59 Wn.2d 467, JOSEPH PICICH, Respondent, v. THE DEPARTMENT OF LABOR AND INDUSTRIES et al., Appellants

[No. 35808. Department One.      Supreme Court      January 18, 1962.]

JOSEPH PICICH, Respondent, v. THE DEPARTMENT OF LABOR
                     AND INDUSTRIES et al., Appellants.*

[1] WORKMEN'S COMPENSATION - PROCEEDINGS TO SECURE - REOPENING OF CLAIM - EFFECT. By reopening a claim for disability and increasing the award, the Department of Labor and Industries has, itself, decided that the claimant's condition has changed in the interval; hence, the only issue upon appeal to the superior court is the extent of the disability resulting from the injury.

Appeal from a judgment of the Superior Court for Grays Harbor County, No. 50340, Warner Poyhonen, J., entered October 7, 1960. Affirmed.

Appeal to superior court from order of Department of Labor and Industries. Department appeals from modification of order.

The Attorney General and Robert O. Wells, Jr., Assistant, Holman, Mickelwait, Marion, Black & Perkins, and Fred S. Merritt, for appellants.

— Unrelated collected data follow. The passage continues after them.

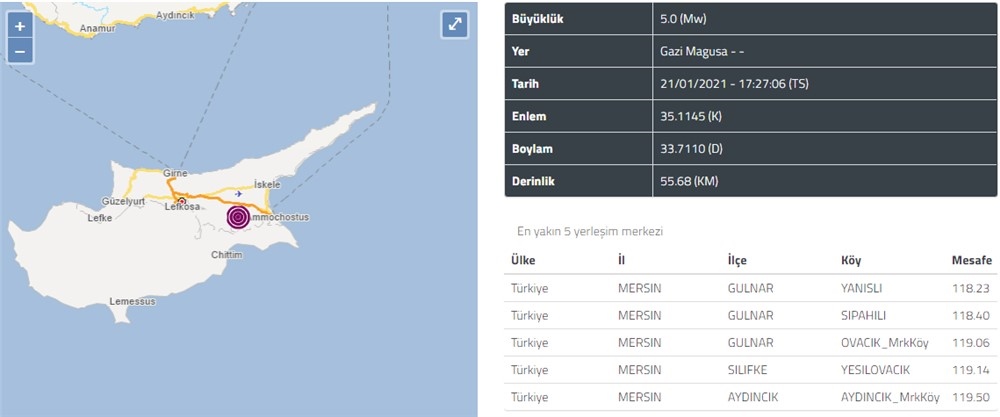This screenshot has height=417, width=1000.
Task: Zoom in on the map
Action: 20,26
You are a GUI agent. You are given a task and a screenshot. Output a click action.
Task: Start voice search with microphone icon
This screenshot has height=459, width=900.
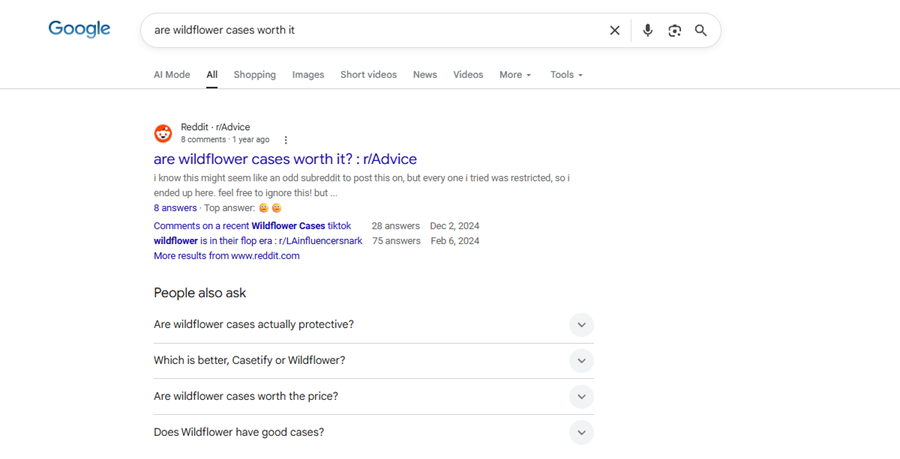[x=647, y=30]
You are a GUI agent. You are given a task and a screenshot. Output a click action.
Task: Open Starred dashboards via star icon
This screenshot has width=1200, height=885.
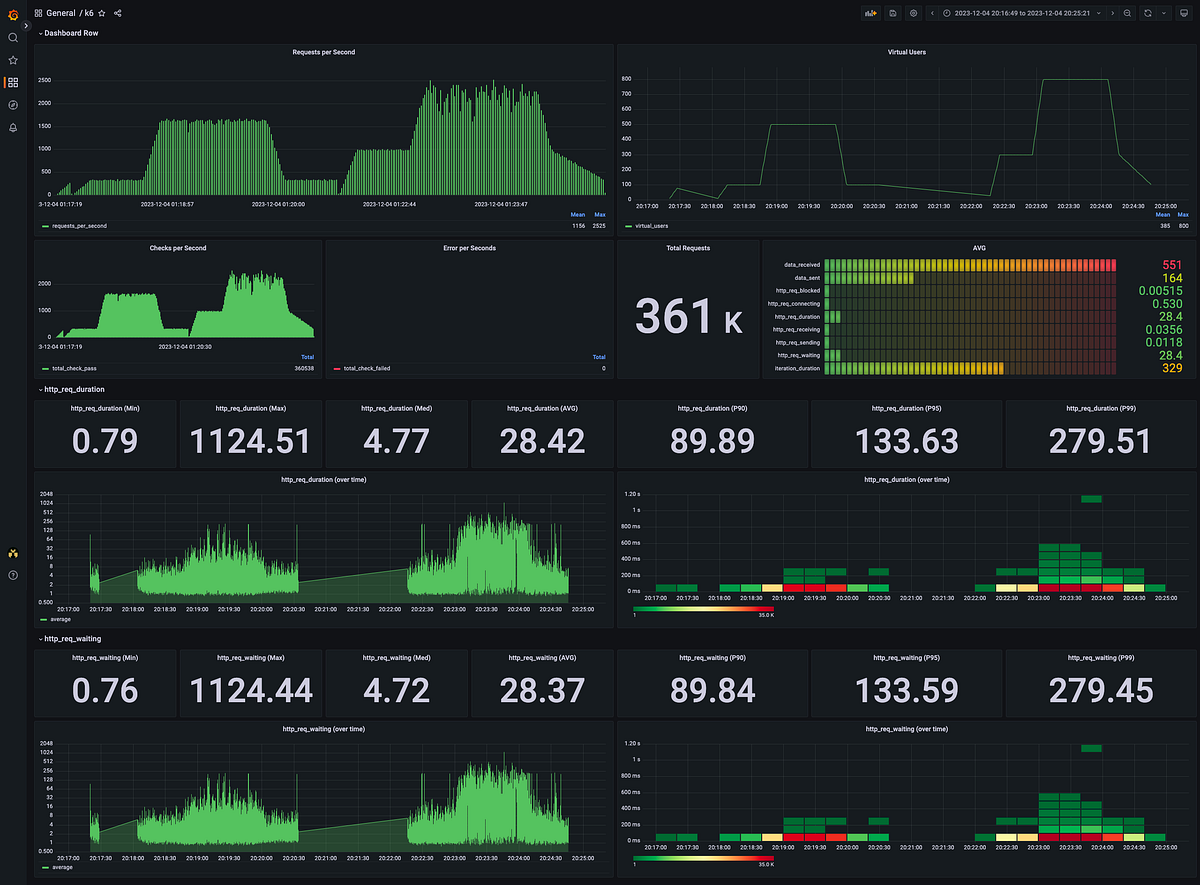pyautogui.click(x=13, y=60)
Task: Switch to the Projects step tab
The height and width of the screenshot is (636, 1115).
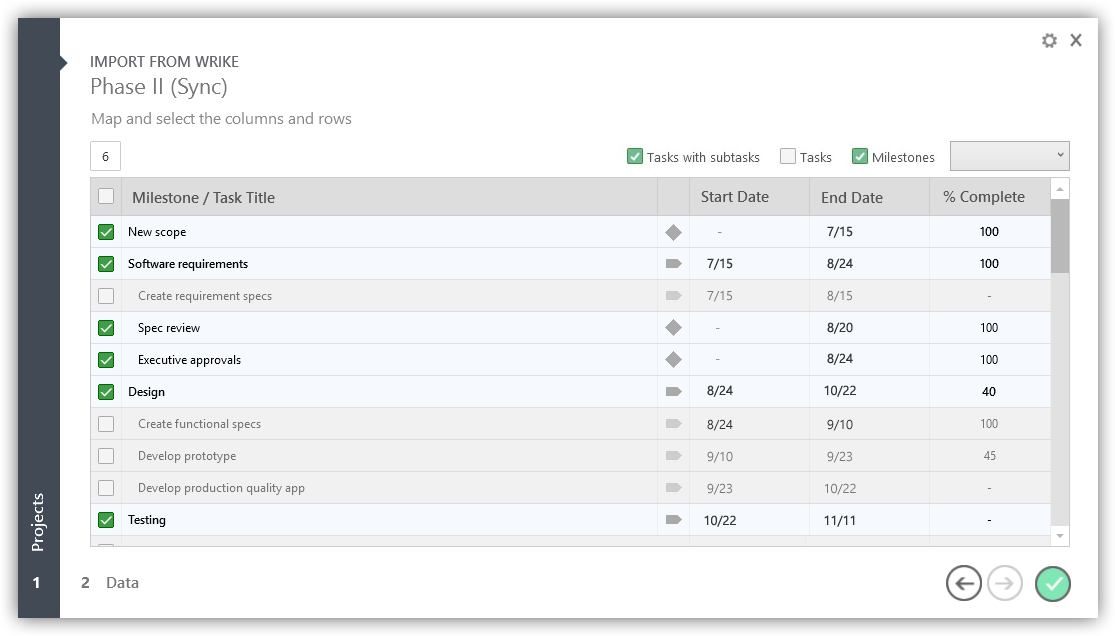Action: [38, 522]
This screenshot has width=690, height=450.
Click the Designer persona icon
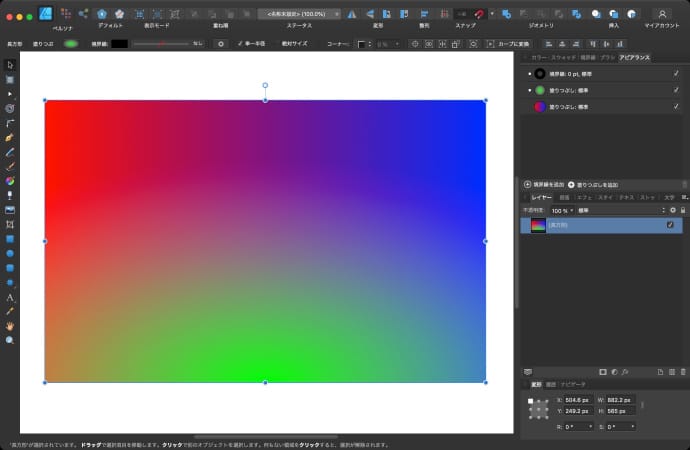click(x=46, y=14)
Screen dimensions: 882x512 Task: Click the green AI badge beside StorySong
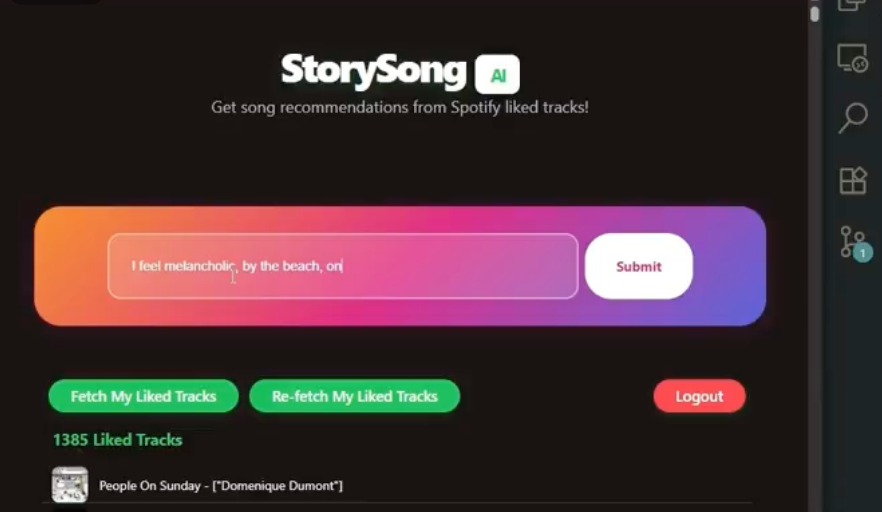[497, 74]
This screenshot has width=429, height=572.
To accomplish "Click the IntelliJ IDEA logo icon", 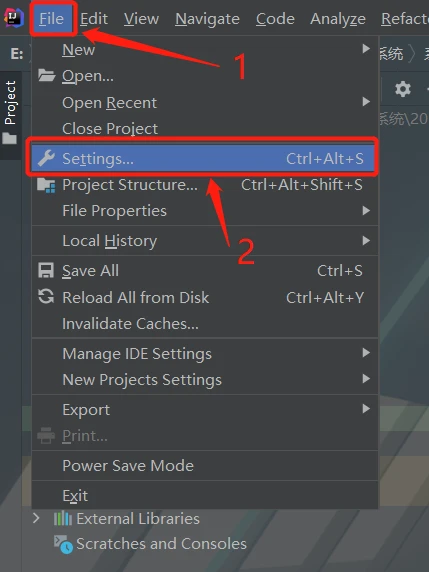I will coord(14,18).
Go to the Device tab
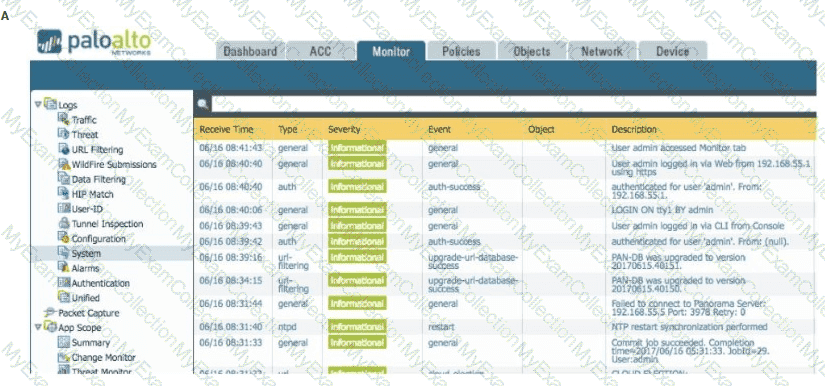Image resolution: width=825 pixels, height=386 pixels. pyautogui.click(x=672, y=52)
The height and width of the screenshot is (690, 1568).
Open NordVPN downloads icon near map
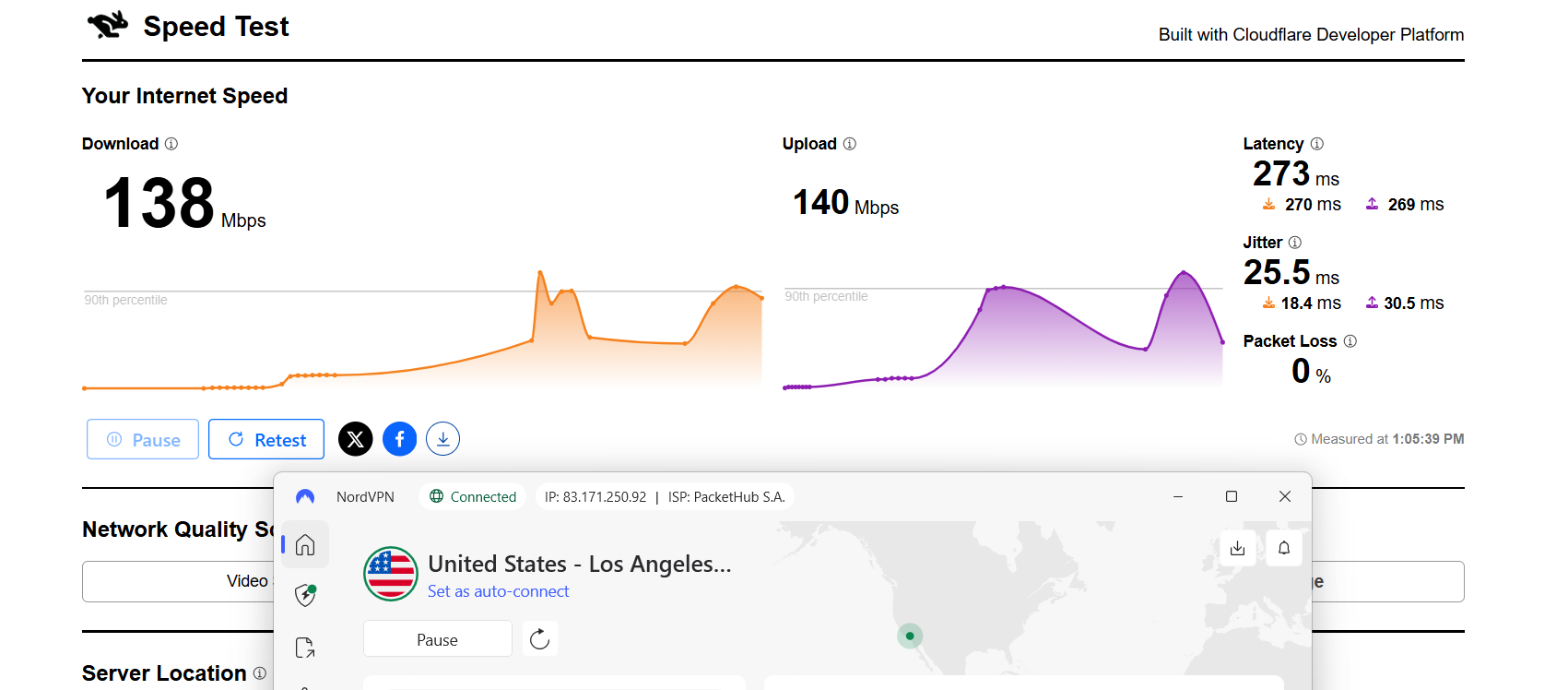[1237, 548]
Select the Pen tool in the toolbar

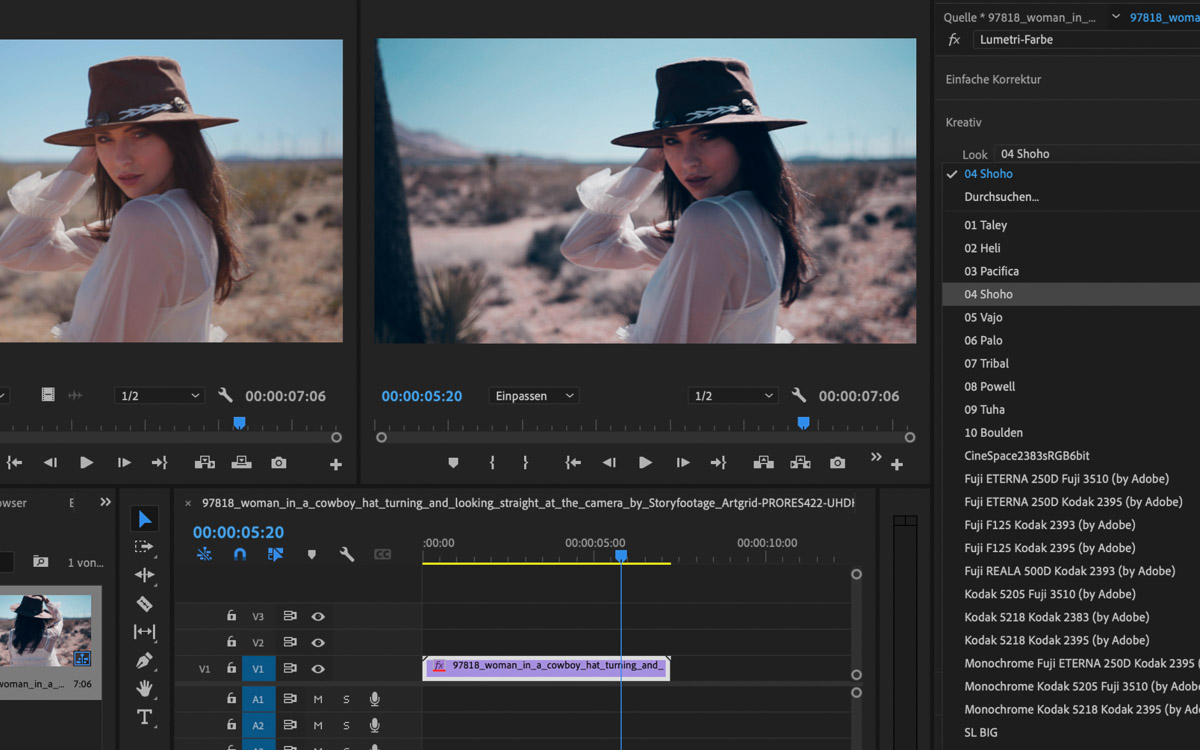point(144,661)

F. W. Loomis and Walthew, Warner & Keene, for respondent.

FOSTER, J. -

[1] The Department of Labor and Industries and Rayonier, Inc., appeal from a judgment increasing an award for permanent partial disability. After the last closing of the claim, the department reopened it and, on November 13, 1957, made an additional permanent partial disability award, from which order the respondent appealed to the superior court. By reopening the claim and making the increased award, the department itself decided that respondent's condition had changed in the interval. The only issue upon the appeal to the superior court was the extent of the disability resulting from the injury. Upon conflicting evidence, the court increased the award.

Appellants frankly concede that the judgment must be


* Reported in 368 P. (2d) 176.

[1] See Ann. 72 A. L. R. 1125, 105 A. L. R. 971, 122 A. L. R. 555,      165 A. L. R. 9; Am. Jur., Workmen's Compensation 501.

 468    MARTIN v. MARTIN.     [59 Wn. (2d)

affirmed unless Collins v. Department of Labor & Industries, 50 Wn. (2d) 194, 310 P. (2d) 232, is overruled. This we decline to do and adhere to that decision in which we said:

"When the supervisor of industrial insurance reopened respondent's claim and made an increased award from which the respondent appealed, the only issue was the extent of the disability . . ." (Italics ours.)

The judgment is affirmed.

FINLEY, C. J., HILL, WEAVER, and ROSELLINI, JJ., concur.

April 4, 1962. Petition for rehearing denied.